Okay. Someone’s lyin’ and it ain’t ME! Either someone wanted to falsely accuse a fabulous ice cream establishment for a clumsy f*ckup which actually TRUTHFULLY involved an innocent container of healthy yogurt, or SOMEONE is in denial about someone’s ice cream addiction! Admitting you have a problem is the first step, kids! Your stories don’t agree, my friends! Isn’t it true, Mr. &nderson, that you claim the spilled dairy product into your floorboards was the wonderfully sugary and fattening desert product which is put out (in very generous portions, I might add) by a franchise with a cherry in the logo? Isn’t it ALSO true, Mrs. &nderson, that you tell the story in a much different light? You stated, on Monday, February 25, 2008 that your husband, clumsy f*ckup that he is (especially on this particular occasion), but ever the thrifty handyman (which ALL husbands should strive to be) in fact was enjoying a MUCH healthier snack of yogurt, which was what was so clumsily spilled all over the ENTIRE floor?
Ladies and gentlemen of the jury, I ask you to keep in mind as you judge these people on their dietary habits, who is at fault here? We all know the actual spilling goes to Fred. He is just working far too hard and can’t be expected to be light and nimble in his loafers with perfect balance ALL the time. But what of the lack of corroboration in their stories? Could it be that YOU as a jury of people, have forced these fine people into manufacturing stories because, in fact, they KNOW that they will be judged and criticized? Mr. and Mrs. &nderson, I urge you to come forward and bring us the truth. Everyone knows that a high-calorie treat of ice cream following a funeral is only reasonable. Expected, even! The truth will set you free!!!
This whole thing was hilarious, but I think the funniest part was where you wrote….. “Angry because I knew the dropped sundae would be labeled “mine,” I slammed the door behind her.” Hells yeah, that sundae would be yours indeed!!!! ha ha!!! Thanks for making my day!
OK, totally off topic here…(though I thoroughly enjoyed your ice cream story, and am TOTALLY jonesing for a sundae now, darn you) but the electric fence, is there no danger one of your escapee cats or other miscellaneous menagerie of pets could get zapped by it? I know the cats “shouldn’t” get out that way, and I believe McLovin is the only one who can fly the coop….just curious.
I laughed until I had tears in my eyes. All I could picture was Mister Boogers peeing in the sink…and the list of expenses was the best!
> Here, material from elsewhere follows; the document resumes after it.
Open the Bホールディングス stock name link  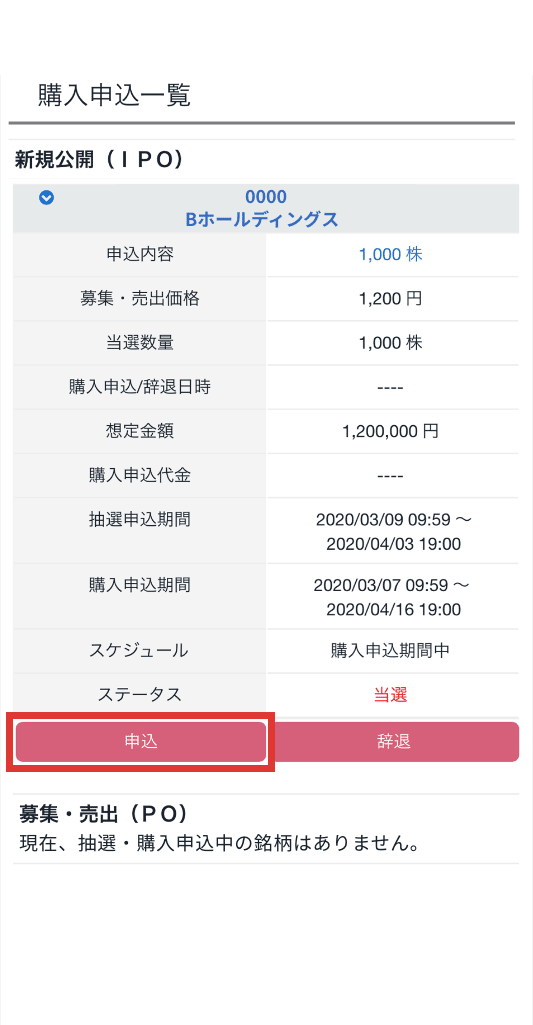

please, dear god, i hope for robyn’s sake, that you never become light in your loafers! if you do, she may become suspect of your frequent trips to “manly” places like home depot, lowe’s and tsc.
My childhood home’s living room had ten foot ceilings.
During a holiday dessert time when I was about five,the family gathered in the living room to partake of ice cream.
I lost hold of my plastic bowl of ice cream and as the bowl hit the floor,the ice cream amazingly flew up,all ten feet up,and hit the ceiling…and a goodly amount stayed on the ceiling.
My usually quiet and staid grandfather couldn’t get over how the ice cream bounced all the way up there. And I was immortalized(as if “I” had something to do with the physics of it all)in just one of many childhood stories in a family of five children.
I think you should send this story into a magazine,Fred.
Now that is definitely Readers Digest material.
Man, you and Robyn sure keep my funny bone tickled.